We are all in this together.

[FnG]magnolia;22385962 said:
I'm invoking Poe's Law and I'm out.

Yeah, but on who - the union leaders or the Daily Mail?

I'm paid a salary, a figure I'm aware of. I also get a letter every year which lists my total package, and my employer pays NI on top of that. There's quite a difference. By the time medical, health insurance, dental, pension, PRP are added to my basic salary it's near doubled.

That 100K contains a lot of padding, if it includes pension contributions etc.

If you pay peanuts you get monkeys, and at the top of any organisation 100K total package gets you a monkey.
 
shock horror as people at the top of massive organisations with 10s of thousands of members get paid lots, its the same for any organisation/business
 
shock horror as people at the top of massive organisations with 10s of thousands of members get paid lots, its the same for any organisation/business

Surely it would be the number of staff not the number of members that matters? Or we will need to start paying librarians a lot more....
 
Not really the Conserative way though is it, after-all Cameron and crew voted against the minimum wage when Labour bought it in :mad:

And do you know why?

You probably think it's because the "evil Torries" want poor people to be as poor as possible but they did so because they thought it would have a negative effect on unemployment figures.

Let's say you can afford £20,000 to spend on cleaners, it may the case that due to minimum wage it means you can only afford to hire one on 12k a year whereas before you may have offered 10k to two people.

Another example where it doesn't work well is where people get paid for piece work (like strawberry pickers for example), the MW means that lazy workers still have to get paid a certain amount which isn't really fair on those that have worked hard enough to earn just over the amount.

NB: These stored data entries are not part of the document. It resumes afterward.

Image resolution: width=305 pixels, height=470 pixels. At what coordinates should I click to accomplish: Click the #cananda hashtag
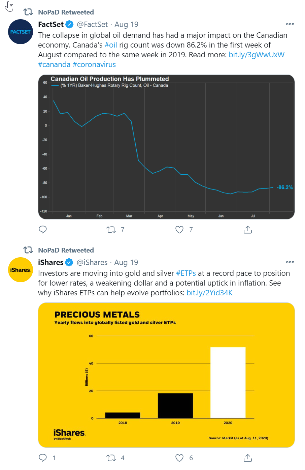tap(54, 65)
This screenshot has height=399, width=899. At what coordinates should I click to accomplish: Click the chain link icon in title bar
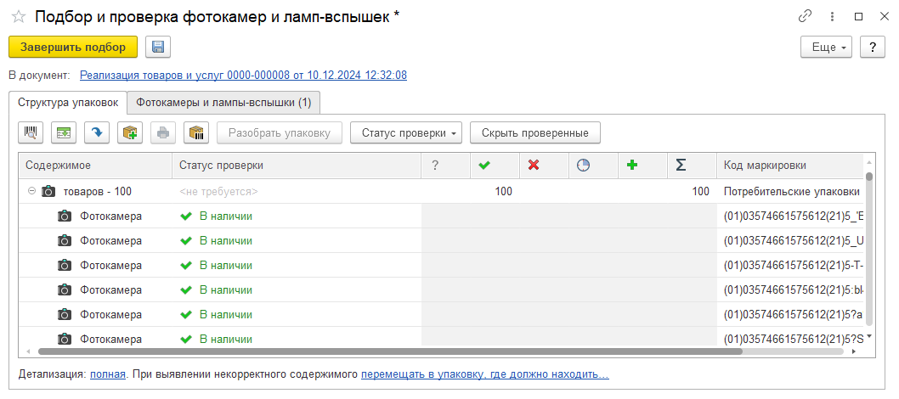805,17
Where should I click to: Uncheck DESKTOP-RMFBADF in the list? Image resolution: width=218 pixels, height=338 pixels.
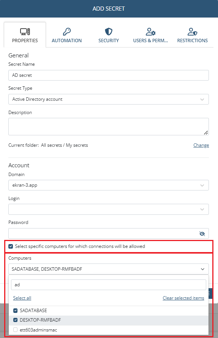[15, 320]
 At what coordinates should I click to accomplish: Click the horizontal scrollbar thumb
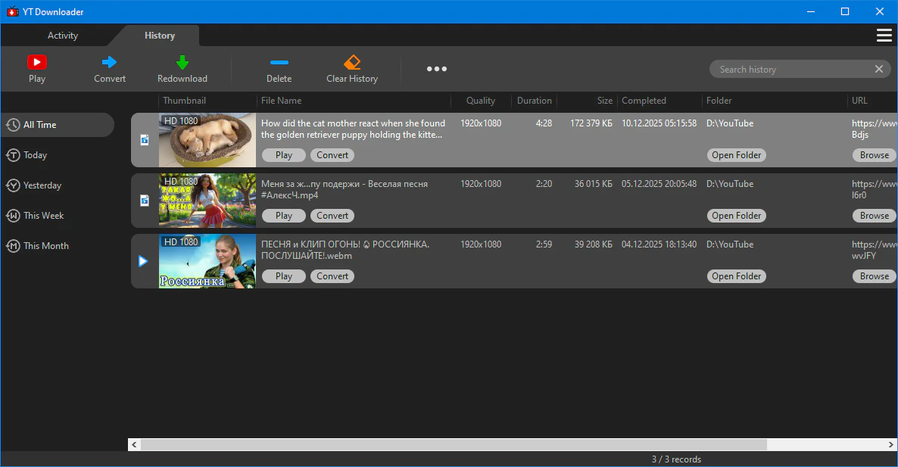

It's very easy to assume the MW is an undeniably a good thing but it's not as black and white as that.
 
You may see it that way, but the reality is, unions need to strongarm the government in this way. How do you think we got women's rights, equal pay, minimum wage, racial desegregation and a whole host of common rights everyone takes for granted? It was the unions being complete blocks to the government.

Without the unions taking such drastic measures, governments would be completely unhindered in their ability to make working life for the common man that much harder and unfair. What the top leaders get in pay is largely irrelevant. The unions and their actions affect us all for the best, and most people are too stupid to see that.

Did you watch Newsnight?
My point was that despite the Presenter putting it to him numerous times that they had deliberately scheduled it to happen during the worst possible time for Heathrow and the Olympics, he kept trying to sweep the question away to something else. Is it really that hard for them to just admit that they have chosen the date for that reason, instead of trying to pretend otherwise.

As for Unions... fine if its what the members want, but 7 out of 8 didn't vote to strike in this case, which is hardly a sound representation or real justification to do so.